*** Source data Section Begins ***

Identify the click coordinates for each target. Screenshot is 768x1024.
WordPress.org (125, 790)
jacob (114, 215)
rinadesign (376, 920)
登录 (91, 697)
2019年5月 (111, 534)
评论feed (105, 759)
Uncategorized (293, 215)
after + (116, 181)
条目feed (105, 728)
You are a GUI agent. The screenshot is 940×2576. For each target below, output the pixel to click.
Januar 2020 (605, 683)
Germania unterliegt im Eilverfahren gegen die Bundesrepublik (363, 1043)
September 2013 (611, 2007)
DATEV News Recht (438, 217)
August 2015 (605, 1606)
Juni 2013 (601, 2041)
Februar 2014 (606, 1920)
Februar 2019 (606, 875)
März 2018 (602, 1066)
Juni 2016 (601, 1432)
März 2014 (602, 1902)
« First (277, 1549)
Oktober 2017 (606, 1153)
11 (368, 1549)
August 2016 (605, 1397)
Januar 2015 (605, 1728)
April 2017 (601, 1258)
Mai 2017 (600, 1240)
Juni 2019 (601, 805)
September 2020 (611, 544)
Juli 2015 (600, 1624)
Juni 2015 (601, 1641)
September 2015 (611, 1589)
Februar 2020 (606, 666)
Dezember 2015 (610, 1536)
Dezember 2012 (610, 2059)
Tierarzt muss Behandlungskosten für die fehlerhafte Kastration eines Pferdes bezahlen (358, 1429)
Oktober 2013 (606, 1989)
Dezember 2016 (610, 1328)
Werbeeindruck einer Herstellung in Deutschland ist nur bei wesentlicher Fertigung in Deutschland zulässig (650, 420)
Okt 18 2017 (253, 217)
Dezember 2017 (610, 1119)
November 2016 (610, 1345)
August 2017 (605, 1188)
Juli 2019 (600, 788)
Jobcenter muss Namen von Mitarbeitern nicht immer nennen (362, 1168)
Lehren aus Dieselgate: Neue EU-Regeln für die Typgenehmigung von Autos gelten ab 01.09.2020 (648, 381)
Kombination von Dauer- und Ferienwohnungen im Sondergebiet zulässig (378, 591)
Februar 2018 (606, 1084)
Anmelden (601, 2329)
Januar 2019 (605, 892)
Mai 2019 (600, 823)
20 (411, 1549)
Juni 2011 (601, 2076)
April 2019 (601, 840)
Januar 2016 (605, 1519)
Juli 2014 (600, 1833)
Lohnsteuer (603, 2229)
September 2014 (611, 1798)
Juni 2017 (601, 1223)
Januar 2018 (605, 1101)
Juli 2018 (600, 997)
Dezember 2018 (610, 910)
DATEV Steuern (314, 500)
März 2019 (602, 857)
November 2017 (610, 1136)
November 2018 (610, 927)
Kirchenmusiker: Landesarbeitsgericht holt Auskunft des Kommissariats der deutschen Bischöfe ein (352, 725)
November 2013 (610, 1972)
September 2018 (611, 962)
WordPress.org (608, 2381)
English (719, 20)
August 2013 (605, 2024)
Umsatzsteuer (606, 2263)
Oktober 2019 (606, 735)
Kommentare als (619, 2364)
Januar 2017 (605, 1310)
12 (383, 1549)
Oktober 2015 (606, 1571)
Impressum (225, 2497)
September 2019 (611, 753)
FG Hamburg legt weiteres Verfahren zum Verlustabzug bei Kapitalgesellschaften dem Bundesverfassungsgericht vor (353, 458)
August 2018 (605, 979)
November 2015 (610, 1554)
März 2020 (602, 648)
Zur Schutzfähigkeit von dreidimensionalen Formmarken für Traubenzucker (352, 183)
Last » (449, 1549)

*** Source data Section Ends ***

● **Task requirements**
Where does the word "click" occur in the data? Copy every line that has it.

● **Answer space**
Identify the click coordinates for each target. Screenshot is 768x1024.
You are a GUI agent. The screenshot is 940×2576. For each target below, output the pixel to click.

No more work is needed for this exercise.